Paura a Bordeaux per un sospetto focolaio di Norovirus scoppiato a bordo di una nave da crociera con oltre 1.700 persone tra passeggeri ed equipaggio. Le autorità sanitarie francesi hanno disposto la quarantena dopo la morte di un passeggero di 90 anni e dopo che circa cinquanta persone hanno accusato sintomi gastrointestinali durante il viaggio.
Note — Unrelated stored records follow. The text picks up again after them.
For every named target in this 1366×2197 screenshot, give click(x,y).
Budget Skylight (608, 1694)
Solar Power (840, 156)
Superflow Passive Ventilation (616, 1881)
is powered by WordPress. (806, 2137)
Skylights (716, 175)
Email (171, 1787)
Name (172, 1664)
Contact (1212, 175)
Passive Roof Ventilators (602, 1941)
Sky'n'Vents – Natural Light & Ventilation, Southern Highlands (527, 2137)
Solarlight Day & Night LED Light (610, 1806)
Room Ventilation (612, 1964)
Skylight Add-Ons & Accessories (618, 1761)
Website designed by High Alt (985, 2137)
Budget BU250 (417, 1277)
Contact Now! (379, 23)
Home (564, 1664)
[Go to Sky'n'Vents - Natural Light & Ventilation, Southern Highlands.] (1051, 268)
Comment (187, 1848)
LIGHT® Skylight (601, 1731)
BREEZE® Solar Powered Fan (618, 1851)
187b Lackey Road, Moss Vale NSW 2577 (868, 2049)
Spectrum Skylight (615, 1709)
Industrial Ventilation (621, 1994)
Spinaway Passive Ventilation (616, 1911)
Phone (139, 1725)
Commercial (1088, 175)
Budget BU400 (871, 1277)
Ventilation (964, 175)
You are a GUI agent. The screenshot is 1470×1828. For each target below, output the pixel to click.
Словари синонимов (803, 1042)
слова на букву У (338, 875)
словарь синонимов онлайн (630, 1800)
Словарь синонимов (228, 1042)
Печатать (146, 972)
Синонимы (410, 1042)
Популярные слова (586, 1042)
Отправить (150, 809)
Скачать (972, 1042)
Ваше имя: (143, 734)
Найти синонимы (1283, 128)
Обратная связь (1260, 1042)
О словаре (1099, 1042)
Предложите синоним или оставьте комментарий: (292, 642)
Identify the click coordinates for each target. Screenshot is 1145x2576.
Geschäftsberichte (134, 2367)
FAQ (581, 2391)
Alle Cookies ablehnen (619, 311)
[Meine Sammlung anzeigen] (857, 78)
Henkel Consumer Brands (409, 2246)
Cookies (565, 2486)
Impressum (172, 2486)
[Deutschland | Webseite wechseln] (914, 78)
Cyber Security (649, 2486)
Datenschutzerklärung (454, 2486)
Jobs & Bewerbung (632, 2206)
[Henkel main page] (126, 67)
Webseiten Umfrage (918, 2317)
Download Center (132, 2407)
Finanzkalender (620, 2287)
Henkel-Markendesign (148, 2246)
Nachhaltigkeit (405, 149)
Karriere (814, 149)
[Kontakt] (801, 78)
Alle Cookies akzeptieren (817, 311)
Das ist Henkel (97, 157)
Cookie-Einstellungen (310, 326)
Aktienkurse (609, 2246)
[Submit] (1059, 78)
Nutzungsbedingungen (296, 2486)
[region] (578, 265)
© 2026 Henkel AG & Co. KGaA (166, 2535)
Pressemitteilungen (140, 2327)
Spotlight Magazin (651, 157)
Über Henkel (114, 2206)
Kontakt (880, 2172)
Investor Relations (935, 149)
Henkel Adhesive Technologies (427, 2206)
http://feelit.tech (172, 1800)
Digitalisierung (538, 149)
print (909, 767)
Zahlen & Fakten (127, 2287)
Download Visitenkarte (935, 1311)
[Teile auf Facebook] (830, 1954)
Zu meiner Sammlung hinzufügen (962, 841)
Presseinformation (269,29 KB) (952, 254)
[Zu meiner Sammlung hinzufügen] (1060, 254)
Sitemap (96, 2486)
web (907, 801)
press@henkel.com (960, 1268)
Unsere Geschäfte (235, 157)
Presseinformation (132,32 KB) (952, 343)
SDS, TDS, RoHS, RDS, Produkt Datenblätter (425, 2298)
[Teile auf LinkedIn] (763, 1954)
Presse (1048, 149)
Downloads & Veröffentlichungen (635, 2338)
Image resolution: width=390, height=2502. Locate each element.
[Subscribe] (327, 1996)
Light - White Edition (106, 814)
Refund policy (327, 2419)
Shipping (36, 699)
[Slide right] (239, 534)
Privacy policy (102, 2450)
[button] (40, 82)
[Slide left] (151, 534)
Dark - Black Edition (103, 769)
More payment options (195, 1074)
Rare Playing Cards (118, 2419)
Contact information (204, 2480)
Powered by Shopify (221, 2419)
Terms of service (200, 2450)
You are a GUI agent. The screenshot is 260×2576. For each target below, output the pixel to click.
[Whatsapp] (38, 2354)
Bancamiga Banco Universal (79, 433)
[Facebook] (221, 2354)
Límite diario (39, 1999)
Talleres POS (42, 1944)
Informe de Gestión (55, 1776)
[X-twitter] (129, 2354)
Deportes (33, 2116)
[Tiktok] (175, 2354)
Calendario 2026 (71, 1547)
La nave della compagnia Ambassador Cruise Line era partita dalle Isole Shetland il 6 maggio e aveva effettuato tappe a Belfast, Liverpool e Brest prima dell’arrivo nel porto francese di Bordeaux. A bordo si trovavano 1.233 passeggeri, in gran parte britannici e irlandesi, oltre a 514 membri dell’equipaggio.
Secondo le prime ricostruzioni, il picco dei malori si sarebbe verificato l’11 maggio durante lo scalo a Brest. Diversi passeggeri hanno iniziato ad accusare vomito, diarrea, nausea e forti crampi addominali, sintomi compatibili con una gastroenterite virale.
La situazione è diventata ancora più delicata dopo il decesso di un anziano crocierista di 90 anni, morto prima dell’arrivo della nave nel porto francese. Al momento non è stato confermato un collegamento diretto tra la morte dell’uomo e il sospetto focolaio, ma le autorità hanno immediatamente attivato i protocolli sanitari di emergenza.
Sospetto Norovirus: in corso nuovi test sanitari
Le autorità francesi stanno cercando di capire se dietro i malori ci sia davvero il Norovirus, uno dei virus intestinali più contagiosi al mondo e spesso associato proprio alle navi da crociera.
I primi test effettuati a bordo avrebbero escluso inizialmente la presenza del virus, ma ulteriori esami sono ancora in corso presso l’ospedale di Bordeaux. Gli esperti non escludono nemmeno la possibilità di una intossicazione alimentare, considerando la rapidità con cui i sintomi si sono diffusi tra i passeggeri.
Nelle ultime ore era circolata anche l’ipotesi di un collegamento con l’Hantavirus, dopo il recente caso della nave MV Hondius. Le autorità francesi hanno però smentito qualsiasi legame tra i due episodi.
Il Norovirus è noto per la sua elevata capacità di diffusione. Può trasmettersi attraverso alimenti contaminati, acqua, superfici infette oppure tramite contatti ravvicinati tra persone. Per questo motivo le navi da crociera vengono considerate ambienti ad alto rischio in presenza di focolai gastrointestinali.
Navi da crociera e virus: perché i rischi sono elevati
Le crociere rappresentano da anni uno degli ambienti più delicati dal punto di vista sanitario. Migliaia di persone condividono spazi chiusi, ristoranti, piscine, cabine e aree comuni per diversi giorni consecutivi, favorendo la diffusione di virus e infezioni.
Già prima della pandemia di Covid-19 si erano verificati numerosi episodi legati al Norovirus su diverse navi da crociera internazionali. In alcuni casi interi viaggi erano stati interrotti per consentire la sanificazione delle imbarcazioni e l’isolamento dei passeggeri.
Dopo il 2020 le compagnie crocieristiche hanno introdotto protocolli sanitari più rigidi, ma il rischio di contagio resta elevato proprio per la natura stessa dei viaggi marittimi.
Nel caso della nave arrivata a Bordeaux, molti passeggeri sono stati invitati a rimanere nelle proprie cabine mentre proseguono i controlli sanitari. Le autorità francesi stanno monitorando costantemente la situazione per evitare nuovi contagi e chiarire l’origine del focolaio sospetto.
La vicenda ha riacceso le preoccupazioni sui rischi sanitari legati alle crociere internazionali, soprattutto in vista dell’estate e dell’aumento dei viaggi turistici via mare.